Erode was a part of Coimbatore and the history of Erode is thus very closely linked with the history of Coimbatore. The total area of Erode and Coimbatore formed the ancient “Kongu” country which was also known as the “Kongu Nadu”. The history of Kongu Nadu goes back to the Sangam Era. In the early days, the regions were occupied by tribes like “Kosars”, whom the Rashtrakuta rulers defeated to set foot in the region.  The capital of the Kosars was ‘Kosamputhur’ or the modern day ‘Coimbatore’.  Chola rulers defeated the Rashtrakutas to set foot in Kongu and during the time of Raja Chola, it reached the height of supremacy. Later this area was controlled by Chalukya, Pandyas and Hoysalas. Kulasekara Pandian was the last independent Pandya ruler and then Erode came under the rule of the Muslim rulers of Delhi. But, only after a few days, the Vijayanagar Kingdom gained the control of Erode in 1378 CE. The Madurai Nayaks ruled Erode from 1559 to 1736. The Mysore Rulers like Hyder Ali and Tipu Sultan also ruled Erode.

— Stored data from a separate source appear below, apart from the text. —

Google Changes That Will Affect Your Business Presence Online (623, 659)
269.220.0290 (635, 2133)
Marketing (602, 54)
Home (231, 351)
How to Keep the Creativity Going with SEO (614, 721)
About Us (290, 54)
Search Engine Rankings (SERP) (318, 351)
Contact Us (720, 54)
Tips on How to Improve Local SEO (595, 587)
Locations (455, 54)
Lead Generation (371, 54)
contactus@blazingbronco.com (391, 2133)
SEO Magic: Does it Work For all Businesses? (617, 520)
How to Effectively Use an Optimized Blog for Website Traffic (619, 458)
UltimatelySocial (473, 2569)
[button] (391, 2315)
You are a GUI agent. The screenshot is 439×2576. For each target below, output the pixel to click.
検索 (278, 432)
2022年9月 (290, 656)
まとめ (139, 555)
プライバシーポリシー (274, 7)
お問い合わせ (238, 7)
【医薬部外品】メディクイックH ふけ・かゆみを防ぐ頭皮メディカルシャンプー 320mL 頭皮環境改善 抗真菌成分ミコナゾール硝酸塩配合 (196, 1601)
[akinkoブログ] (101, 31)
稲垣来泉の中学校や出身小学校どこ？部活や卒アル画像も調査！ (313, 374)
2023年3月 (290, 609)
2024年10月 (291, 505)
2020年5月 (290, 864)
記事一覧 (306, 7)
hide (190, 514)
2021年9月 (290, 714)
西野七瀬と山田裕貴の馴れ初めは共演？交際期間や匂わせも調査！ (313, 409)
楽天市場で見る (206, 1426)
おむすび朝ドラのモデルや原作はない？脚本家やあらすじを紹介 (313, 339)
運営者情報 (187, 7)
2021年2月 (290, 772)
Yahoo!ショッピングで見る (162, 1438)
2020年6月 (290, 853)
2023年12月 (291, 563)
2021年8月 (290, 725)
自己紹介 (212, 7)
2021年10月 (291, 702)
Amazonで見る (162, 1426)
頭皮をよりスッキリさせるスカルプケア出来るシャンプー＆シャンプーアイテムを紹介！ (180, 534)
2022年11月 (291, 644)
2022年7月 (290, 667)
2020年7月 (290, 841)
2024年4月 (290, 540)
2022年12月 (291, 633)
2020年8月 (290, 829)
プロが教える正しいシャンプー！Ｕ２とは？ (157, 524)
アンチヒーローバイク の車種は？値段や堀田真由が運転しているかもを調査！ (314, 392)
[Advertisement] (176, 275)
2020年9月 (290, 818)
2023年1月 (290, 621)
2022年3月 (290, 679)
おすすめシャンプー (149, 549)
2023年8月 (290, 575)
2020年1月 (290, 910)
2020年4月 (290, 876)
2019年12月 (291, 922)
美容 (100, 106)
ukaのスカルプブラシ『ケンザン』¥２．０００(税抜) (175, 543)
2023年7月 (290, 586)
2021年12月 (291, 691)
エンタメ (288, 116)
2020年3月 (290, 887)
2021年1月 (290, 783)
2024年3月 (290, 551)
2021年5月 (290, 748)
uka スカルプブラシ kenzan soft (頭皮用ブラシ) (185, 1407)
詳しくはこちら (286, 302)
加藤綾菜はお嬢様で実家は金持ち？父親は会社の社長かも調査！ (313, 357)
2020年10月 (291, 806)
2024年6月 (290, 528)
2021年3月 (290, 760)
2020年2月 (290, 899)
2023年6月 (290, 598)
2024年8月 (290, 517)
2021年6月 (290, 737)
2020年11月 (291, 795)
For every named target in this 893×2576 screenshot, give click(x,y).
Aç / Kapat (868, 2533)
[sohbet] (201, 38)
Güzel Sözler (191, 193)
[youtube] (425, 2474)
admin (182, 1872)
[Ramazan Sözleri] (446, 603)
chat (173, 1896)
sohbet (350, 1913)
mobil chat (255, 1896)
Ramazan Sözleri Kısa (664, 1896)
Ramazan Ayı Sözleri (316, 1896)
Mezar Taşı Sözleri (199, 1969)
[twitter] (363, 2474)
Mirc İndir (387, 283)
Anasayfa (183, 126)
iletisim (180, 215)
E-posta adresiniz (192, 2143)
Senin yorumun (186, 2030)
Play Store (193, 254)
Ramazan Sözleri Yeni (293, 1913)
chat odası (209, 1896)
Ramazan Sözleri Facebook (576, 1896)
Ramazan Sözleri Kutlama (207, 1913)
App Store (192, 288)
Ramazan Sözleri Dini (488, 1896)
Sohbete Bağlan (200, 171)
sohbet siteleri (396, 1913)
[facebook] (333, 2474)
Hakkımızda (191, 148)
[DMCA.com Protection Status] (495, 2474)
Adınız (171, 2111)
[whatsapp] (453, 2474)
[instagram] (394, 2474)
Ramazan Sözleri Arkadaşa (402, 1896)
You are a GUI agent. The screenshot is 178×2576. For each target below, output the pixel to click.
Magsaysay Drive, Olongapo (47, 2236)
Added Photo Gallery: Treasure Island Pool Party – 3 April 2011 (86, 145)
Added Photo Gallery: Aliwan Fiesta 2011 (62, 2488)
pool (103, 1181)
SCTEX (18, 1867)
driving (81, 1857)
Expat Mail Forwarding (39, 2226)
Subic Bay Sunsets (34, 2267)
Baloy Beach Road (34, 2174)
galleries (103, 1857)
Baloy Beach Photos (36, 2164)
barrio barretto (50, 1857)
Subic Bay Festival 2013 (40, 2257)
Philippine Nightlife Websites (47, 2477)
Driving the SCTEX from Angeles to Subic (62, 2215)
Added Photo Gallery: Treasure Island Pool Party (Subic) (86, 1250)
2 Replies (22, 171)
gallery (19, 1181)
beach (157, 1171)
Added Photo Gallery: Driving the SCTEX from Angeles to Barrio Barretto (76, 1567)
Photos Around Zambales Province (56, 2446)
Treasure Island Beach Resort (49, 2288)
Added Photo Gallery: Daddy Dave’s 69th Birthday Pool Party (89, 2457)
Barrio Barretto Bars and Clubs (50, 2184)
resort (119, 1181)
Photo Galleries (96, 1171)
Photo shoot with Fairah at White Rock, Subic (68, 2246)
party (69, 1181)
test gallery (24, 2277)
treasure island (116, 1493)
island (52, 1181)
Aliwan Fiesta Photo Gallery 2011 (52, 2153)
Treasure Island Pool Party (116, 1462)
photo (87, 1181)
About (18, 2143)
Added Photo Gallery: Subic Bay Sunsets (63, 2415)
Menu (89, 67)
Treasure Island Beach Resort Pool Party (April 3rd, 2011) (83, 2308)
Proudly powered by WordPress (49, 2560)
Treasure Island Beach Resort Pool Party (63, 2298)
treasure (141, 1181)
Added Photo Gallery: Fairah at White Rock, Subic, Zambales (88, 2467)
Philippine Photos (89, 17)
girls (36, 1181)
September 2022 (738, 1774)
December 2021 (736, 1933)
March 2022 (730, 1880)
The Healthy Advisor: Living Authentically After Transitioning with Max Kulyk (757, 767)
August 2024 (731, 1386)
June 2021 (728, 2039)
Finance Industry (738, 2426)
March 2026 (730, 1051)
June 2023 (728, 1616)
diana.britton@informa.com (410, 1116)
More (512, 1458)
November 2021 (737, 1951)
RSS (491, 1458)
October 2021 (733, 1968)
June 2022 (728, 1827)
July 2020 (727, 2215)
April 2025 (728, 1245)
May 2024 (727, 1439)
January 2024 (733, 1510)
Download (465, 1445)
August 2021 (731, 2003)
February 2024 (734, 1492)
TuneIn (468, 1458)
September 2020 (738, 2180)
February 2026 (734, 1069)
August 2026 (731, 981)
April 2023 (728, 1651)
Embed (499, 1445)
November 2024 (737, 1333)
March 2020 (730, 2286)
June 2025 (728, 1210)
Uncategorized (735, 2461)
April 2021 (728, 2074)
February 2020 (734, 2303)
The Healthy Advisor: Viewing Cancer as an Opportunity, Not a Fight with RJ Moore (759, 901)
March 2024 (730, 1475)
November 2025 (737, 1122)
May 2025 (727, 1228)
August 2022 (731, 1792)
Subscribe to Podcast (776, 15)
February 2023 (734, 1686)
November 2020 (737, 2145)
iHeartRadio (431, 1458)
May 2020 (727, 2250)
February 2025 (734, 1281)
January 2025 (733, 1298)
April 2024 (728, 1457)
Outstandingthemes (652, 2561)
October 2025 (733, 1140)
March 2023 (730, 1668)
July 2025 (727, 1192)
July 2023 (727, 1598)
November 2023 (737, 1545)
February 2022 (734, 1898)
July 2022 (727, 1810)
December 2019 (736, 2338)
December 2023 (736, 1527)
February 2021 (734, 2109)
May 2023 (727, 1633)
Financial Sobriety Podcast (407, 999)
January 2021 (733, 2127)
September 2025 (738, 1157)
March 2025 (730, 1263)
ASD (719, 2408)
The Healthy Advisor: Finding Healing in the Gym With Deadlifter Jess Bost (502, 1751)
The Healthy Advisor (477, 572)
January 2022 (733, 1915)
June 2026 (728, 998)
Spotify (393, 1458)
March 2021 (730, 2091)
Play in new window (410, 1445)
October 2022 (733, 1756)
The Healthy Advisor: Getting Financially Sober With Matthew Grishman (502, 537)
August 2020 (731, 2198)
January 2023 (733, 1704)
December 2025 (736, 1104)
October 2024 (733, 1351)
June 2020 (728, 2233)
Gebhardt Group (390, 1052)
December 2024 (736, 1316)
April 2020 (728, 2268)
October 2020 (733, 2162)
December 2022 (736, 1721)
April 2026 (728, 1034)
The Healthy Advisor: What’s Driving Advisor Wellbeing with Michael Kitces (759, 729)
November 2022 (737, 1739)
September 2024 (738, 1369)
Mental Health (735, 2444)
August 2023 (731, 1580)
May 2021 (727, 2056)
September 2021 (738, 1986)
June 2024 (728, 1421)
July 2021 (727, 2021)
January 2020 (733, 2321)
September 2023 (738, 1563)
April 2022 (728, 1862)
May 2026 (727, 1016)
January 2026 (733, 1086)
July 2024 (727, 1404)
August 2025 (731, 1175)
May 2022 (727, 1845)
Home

During the time of Hydar Ali, Erode had an estimated population of 1500 and there were 300 houses in the town. The town also had a mud fort which stationed a garrison of 4000 soldiers. The fort was surrounded by coconut grooves and River Kauvery. Due to the attacks by the Marathas, Mysore Army and finally the British East India Company, the fort was almost ruined.
History of Erode

Erode Under the British

After the fall of Tipu Sultan in 1799, the Kongu Region came under the direct control of the East India Company, and it restored the power of the Maharaja of Mysore to rule the region, but kept direct control. Within a year of the British control, peace was restored and people came back to Erode. The town grew in size and population. The garrison ultimately withdrew in the year 1807 and the ruined fort was also leveled by the British in the year 1877, during the relief works for the famine in the same year. Until the independence of India in 1947, Erode was under the direct rule of the British rulers. Erode city was widely known for its handloom products, but after the British rule, the traders were introduced to power loom and only after India’ independence, the dominance of power looms increased in the city. Both the East India Company and the British rulers considered Erode as an important trading center of South India.

Etymology of Erode

The root of the name ‘Erode’ comes from the word ‘Eru Odai’ or two rivers in Tamil language. There are two water courses in the town, like the Perumpalayam Canal and the Kalingarayan Canal. As per the legends, the town has got its name from the words “Eera Odu” or “well skulls”, based on the mythical story of Dakshaprajapati and Lord Shiva.

Erode district was bifurcated from the Coimbatore district in the year 1979. In 1871, Erode town was constituted as a municipality and after it got separated from Coimbatore it was promoted to special grade in 1980. The separate corporation of Erode began its function from 1st January, 2008.